🤖 AI Summary
This work addresses the challenge of smartphone super-resolution, which is hindered by the scarcity of real paired data in the RAW domain. Existing synthetic degradation models often induce significant domain shift due to their neglect of device-specific characteristics. To overcome this limitation, the authors propose a device-calibrated, fine-grained degradation modeling approach that leverages unprocessing of publicly available rendered images to generate device-specific low-resolution RAW images, thereby constructing realistic paired training data. Abandoning generic degradation priors, the method explicitly models device-dependent blur and noise properties and trains an end-to-end RAW-to-RGB super-resolution network. Experiments on real smartphone data demonstrate that the proposed approach substantially outperforms baseline models employing arbitrary degradation combinations, effectively narrowing the domain gap between synthetic and real-world data.
📝 Abstract
Digital zoom on smartphones relies on learning-based super-resolution (SR) models that operate on RAW sensor images, but obtaining sensor-specific training data is challenging due to the lack of ground-truth images. Synthetic data generation via ``unprocessing'' pipelines offers a potential solution by simulating the degradations that transform high-resolution (HR) images into their low-resolution (LR) counterparts. However, these pipelines can introduce domain gaps due to incomplete or unrealistic degradation modeling.
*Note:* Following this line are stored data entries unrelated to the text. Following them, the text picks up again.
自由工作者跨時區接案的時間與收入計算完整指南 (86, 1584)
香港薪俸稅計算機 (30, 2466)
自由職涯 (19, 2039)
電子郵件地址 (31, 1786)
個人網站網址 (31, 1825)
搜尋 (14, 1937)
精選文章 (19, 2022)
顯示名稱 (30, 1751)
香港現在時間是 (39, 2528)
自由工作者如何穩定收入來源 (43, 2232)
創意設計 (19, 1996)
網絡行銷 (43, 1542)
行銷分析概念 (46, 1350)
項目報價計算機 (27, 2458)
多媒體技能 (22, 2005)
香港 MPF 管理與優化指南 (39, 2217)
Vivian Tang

In this paper, we demonstrate that principled and carefully designed degradation modeling can enhance SR performance in real-world conditions. Instead of relying on generic priors for camera blur and noise, we model device-specific degradations through calibration and unprocess publicly available rendered images into the RAW domain of different smartphones. Using these image pairs, we train a single-image RAW-to-RGB SR model and evaluate it on real data from a held-out device. Our experiments show that accurate degradation modeling leads to noticeable improvements, with our SR model outperforming baselines trained on large pools of arbitrarily chosen degradations.